More interesting is what does work at fostering innovation, and I'm pleased to report that Prof. Kanter's very first recommendation is to "look for small innovations, not just blockbusters," as this has long been one of my themes when asked to discuss innovation or creativity.  Indeed, one of chief lessons of Clayton Christensen's classic, The Innovator's Dilemma, is that small creations with, initially, minimal functionality, can grow up into the category-killers that slay the incumbents.   The other problem with swinging for the fences is that, sad to report, it's typically beyond we mere mortals' ability to envision the entire business ecosystem needed to let an innovation truly flourish and, locked in to current assumptions, we either clone what we're familiar with or suffer a complete meltdown of vision.  An example?  Ken Olsen, co-founder of Digital Equipment Corporation, famously said in 1977 that "there is no reason for any individual to have a computer in his home."

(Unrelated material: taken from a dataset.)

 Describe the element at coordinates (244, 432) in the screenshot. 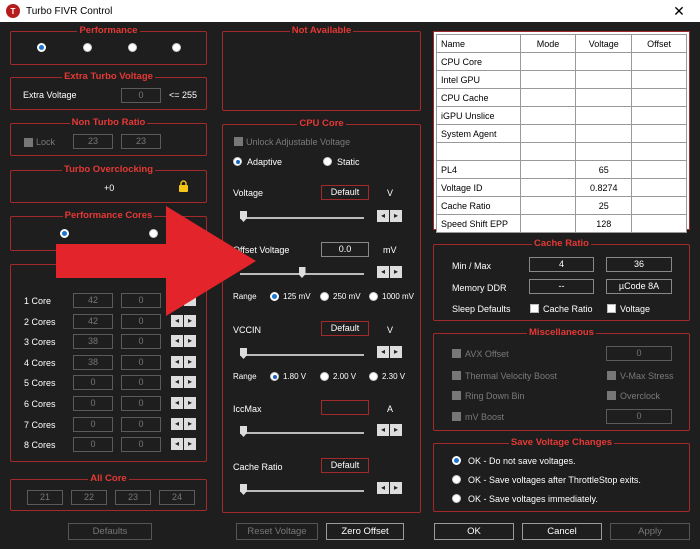

I see `iccmax-slider-thumb` at that location.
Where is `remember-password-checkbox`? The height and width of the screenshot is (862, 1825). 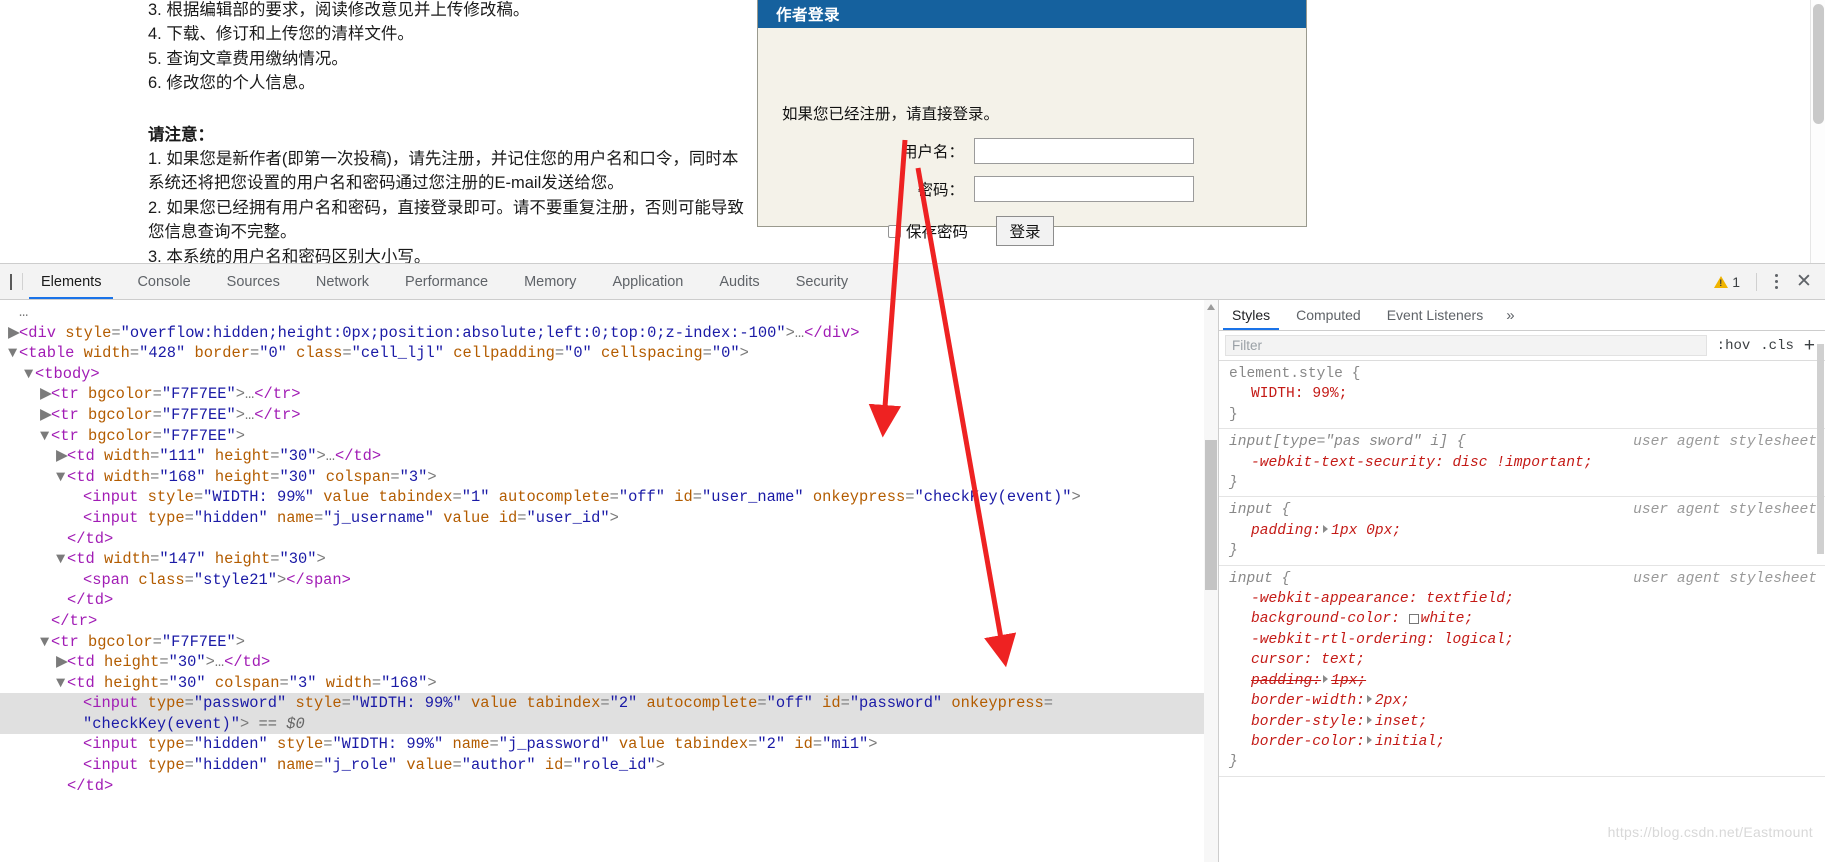
remember-password-checkbox is located at coordinates (894, 231).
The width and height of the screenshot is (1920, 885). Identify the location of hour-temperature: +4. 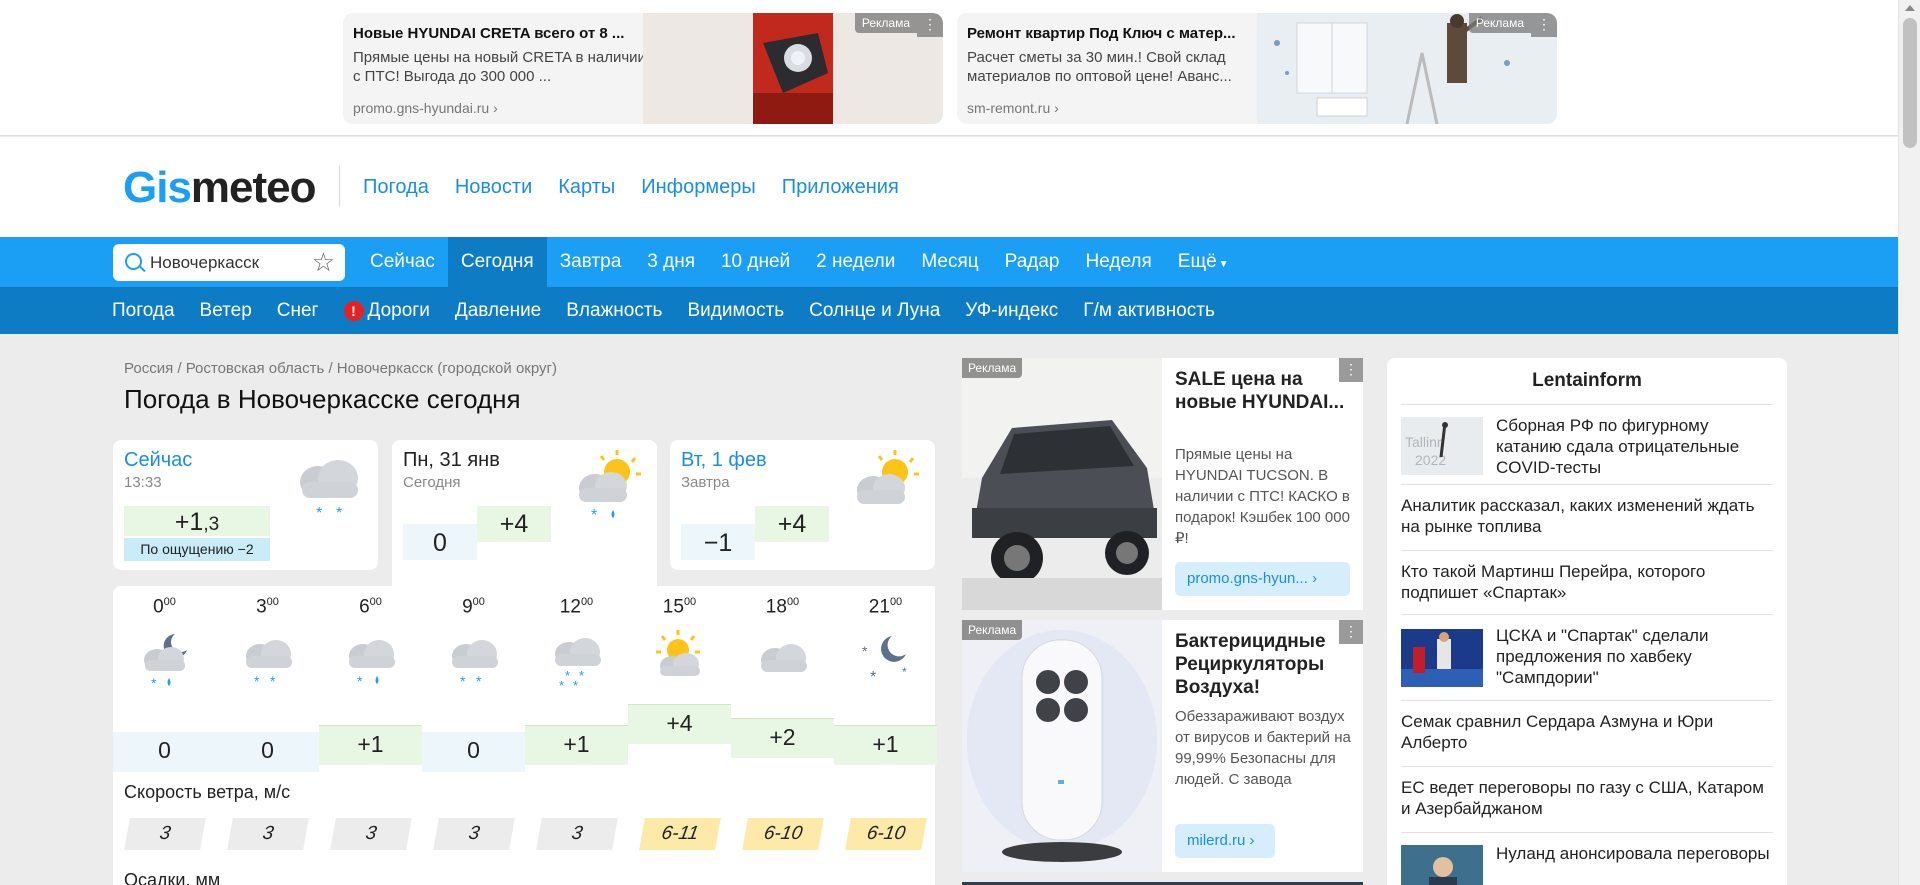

Another message is to keep lines of communication actively and vigorously open, between the innovation teams and the people who are keeping the trains running on time.  You can only imagine the types of resentful, self-defeating behavior that could be engendered by treating the new team as presumptive keepers of the keys to the future.

Perhaps the most helpful piece I'm aware of in terms of getting a handle on innovation is also from "Working Knowledge," Why Managing Innovation is Like Theater, which also argues for "exploration, adjustment, and improvisation."   This is particularly true of the type of work lawyers do:

"knowledge work, which adds value in large part because of its capacity for innovation, can and often should be structured as artists structure their work. Managers should look to collaborative artists rather than to more traditional management models if they want to create economic value in this new century."

Fine, but how do artists "structure their work?" Essentially, through cheap and rapid iteration, a/k/a practice. Rather than trying to get it right the first time, focus on keeping the cost of re-doing it low. The flow is:

  • try
  • learn
  • reconfigure

This essentially substitutes experience for analysis, which is going to make the lawyers in the audience extremely uncomfortable at first blush.  All I can say is, "try it, it works." 

So:  We are being called upon to innovate as never before, something which:  (a)  We have a lousy track record of;   (b) We tend to instinctively recoil from; (c) Requires us to substitute experience for analysis, and substitute experimentation for perfection.

But really, we have no choice.  So we may as well try to be good at it.